- **ABOUT THIS TASK**
Return the data that follows exactly. Include every line.

- **EXERCISE INPUTS**
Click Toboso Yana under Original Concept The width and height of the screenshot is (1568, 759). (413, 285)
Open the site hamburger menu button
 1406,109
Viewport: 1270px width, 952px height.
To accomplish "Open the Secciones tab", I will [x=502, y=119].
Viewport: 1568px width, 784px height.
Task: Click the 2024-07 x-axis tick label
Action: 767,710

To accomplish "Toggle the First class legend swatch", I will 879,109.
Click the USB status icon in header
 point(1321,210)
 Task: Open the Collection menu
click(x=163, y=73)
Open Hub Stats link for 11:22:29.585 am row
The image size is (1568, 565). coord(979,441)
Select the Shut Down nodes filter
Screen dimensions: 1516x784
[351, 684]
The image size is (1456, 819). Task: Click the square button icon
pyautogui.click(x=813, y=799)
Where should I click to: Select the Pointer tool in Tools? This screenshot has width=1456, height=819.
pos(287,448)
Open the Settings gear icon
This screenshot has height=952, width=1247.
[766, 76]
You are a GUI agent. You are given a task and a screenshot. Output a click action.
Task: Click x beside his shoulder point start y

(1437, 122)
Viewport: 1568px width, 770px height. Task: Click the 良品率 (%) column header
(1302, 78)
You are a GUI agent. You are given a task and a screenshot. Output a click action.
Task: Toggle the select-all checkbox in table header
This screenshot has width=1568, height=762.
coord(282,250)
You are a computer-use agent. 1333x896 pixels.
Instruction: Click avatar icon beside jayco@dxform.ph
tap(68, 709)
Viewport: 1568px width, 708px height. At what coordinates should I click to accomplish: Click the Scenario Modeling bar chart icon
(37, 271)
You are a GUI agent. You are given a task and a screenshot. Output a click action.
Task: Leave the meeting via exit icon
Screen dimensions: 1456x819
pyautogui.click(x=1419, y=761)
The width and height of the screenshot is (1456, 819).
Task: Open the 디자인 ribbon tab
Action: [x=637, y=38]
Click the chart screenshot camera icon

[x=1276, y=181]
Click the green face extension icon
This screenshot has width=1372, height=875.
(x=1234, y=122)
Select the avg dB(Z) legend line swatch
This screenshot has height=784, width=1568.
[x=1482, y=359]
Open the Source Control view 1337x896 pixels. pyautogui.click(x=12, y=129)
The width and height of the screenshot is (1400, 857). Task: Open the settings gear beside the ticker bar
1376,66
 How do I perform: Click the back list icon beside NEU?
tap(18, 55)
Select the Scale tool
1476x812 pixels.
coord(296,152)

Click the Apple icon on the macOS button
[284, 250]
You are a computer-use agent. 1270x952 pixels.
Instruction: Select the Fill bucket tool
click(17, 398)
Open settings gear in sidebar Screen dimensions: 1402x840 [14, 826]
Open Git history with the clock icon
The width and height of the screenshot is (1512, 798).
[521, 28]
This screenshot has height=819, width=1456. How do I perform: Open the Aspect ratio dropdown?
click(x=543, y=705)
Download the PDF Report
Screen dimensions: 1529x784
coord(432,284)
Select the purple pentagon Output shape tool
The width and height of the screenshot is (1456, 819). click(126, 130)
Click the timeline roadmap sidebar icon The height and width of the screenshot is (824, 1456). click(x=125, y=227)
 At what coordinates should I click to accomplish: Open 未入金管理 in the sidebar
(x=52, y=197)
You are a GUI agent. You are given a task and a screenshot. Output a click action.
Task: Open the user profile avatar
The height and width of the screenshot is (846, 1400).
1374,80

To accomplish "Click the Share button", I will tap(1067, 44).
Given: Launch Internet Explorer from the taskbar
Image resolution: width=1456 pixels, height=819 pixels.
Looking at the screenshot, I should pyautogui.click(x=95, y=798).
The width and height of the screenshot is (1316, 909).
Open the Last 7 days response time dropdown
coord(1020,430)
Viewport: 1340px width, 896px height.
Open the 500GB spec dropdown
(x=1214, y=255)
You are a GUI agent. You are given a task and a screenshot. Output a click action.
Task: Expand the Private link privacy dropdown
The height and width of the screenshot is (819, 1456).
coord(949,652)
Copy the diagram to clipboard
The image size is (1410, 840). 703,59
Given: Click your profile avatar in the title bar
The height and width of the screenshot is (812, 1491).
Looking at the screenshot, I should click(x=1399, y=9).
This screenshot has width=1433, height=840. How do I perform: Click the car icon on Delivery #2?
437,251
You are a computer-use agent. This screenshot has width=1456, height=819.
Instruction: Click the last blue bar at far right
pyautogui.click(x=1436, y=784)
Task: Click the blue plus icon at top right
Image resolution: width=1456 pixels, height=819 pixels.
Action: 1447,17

- **EXERCISE RESPONSE**
Click Toboso Yana under Original Concept The width and height of the screenshot is (1568, 759). (413, 285)
Open the site hamburger menu button
 1406,109
Viewport: 1270px width, 952px height.
To accomplish "Open the Secciones tab", I will [x=502, y=119].
Viewport: 1568px width, 784px height.
Task: Click the 2024-07 x-axis tick label
Action: 767,710

To accomplish "Toggle the First class legend swatch", I will 879,109.
Click the USB status icon in header
 point(1321,210)
 Task: Open the Collection menu
click(x=163, y=73)
Open Hub Stats link for 11:22:29.585 am row
The image size is (1568, 565). coord(979,441)
Select the Shut Down nodes filter
Screen dimensions: 1516x784
[351, 684]
The image size is (1456, 819). Task: Click the square button icon
pyautogui.click(x=813, y=799)
Where should I click to: Select the Pointer tool in Tools? This screenshot has width=1456, height=819.
pos(287,448)
Open the Settings gear icon
This screenshot has height=952, width=1247.
[766, 76]
You are a GUI agent. You are given a task and a screenshot. Output a click action.
Task: Click x beside his shoulder point start y

(1437, 122)
Viewport: 1568px width, 770px height. Task: Click the 良品率 (%) column header
(1302, 78)
You are a GUI agent. You are given a task and a screenshot. Output a click action.
Task: Toggle the select-all checkbox in table header
This screenshot has width=1568, height=762.
coord(282,250)
You are a computer-use agent. 1333x896 pixels.
Instruction: Click avatar icon beside jayco@dxform.ph
tap(68, 709)
Viewport: 1568px width, 708px height. At what coordinates should I click to accomplish: Click the Scenario Modeling bar chart icon
(37, 271)
You are a GUI agent. You are given a task and a screenshot. Output a click action.
Task: Leave the meeting via exit icon
Screen dimensions: 1456x819
pyautogui.click(x=1419, y=761)
The width and height of the screenshot is (1456, 819).
Task: Open the 디자인 ribbon tab
Action: [x=637, y=38]
Click the chart screenshot camera icon

[x=1276, y=181]
Click the green face extension icon
This screenshot has width=1372, height=875.
(x=1234, y=122)
Select the avg dB(Z) legend line swatch
This screenshot has height=784, width=1568.
[x=1482, y=359]
Open the Source Control view 1337x896 pixels. pyautogui.click(x=12, y=129)
The width and height of the screenshot is (1400, 857). Task: Open the settings gear beside the ticker bar
1376,66
 How do I perform: Click the back list icon beside NEU?
tap(18, 55)
Select the Scale tool
1476x812 pixels.
coord(296,152)

Click the Apple icon on the macOS button
[284, 250]
You are a computer-use agent. 1270x952 pixels.
Instruction: Select the Fill bucket tool
click(17, 398)
Open settings gear in sidebar Screen dimensions: 1402x840 [14, 826]
Open Git history with the clock icon
The width and height of the screenshot is (1512, 798).
[521, 28]
This screenshot has height=819, width=1456. How do I perform: Open the Aspect ratio dropdown?
click(x=543, y=705)
Download the PDF Report
Screen dimensions: 1529x784
coord(432,284)
Select the purple pentagon Output shape tool
The width and height of the screenshot is (1456, 819). click(126, 130)
Click the timeline roadmap sidebar icon The height and width of the screenshot is (824, 1456). click(x=125, y=227)
 At what coordinates should I click to accomplish: Open 未入金管理 in the sidebar
(x=52, y=197)
You are a GUI agent. You are given a task and a screenshot. Output a click action.
Task: Open the user profile avatar
The height and width of the screenshot is (846, 1400).
1374,80

To accomplish "Click the Share button", I will tap(1067, 44).
Given: Launch Internet Explorer from the taskbar
Image resolution: width=1456 pixels, height=819 pixels.
Looking at the screenshot, I should pyautogui.click(x=95, y=798).
The width and height of the screenshot is (1316, 909).
Open the Last 7 days response time dropdown
coord(1020,430)
Viewport: 1340px width, 896px height.
Open the 500GB spec dropdown
(x=1214, y=255)
You are a GUI agent. You are given a task and a screenshot. Output a click action.
Task: Expand the Private link privacy dropdown
The height and width of the screenshot is (819, 1456).
coord(949,652)
Copy the diagram to clipboard
The image size is (1410, 840). 703,59
Given: Click your profile avatar in the title bar
The height and width of the screenshot is (812, 1491).
Looking at the screenshot, I should click(x=1399, y=9).
This screenshot has width=1433, height=840. How do I perform: Click the car icon on Delivery #2?
437,251
You are a computer-use agent. This screenshot has width=1456, height=819.
Instruction: Click the last blue bar at far right
pyautogui.click(x=1436, y=784)
Task: Click the blue plus icon at top right
Image resolution: width=1456 pixels, height=819 pixels.
Action: 1447,17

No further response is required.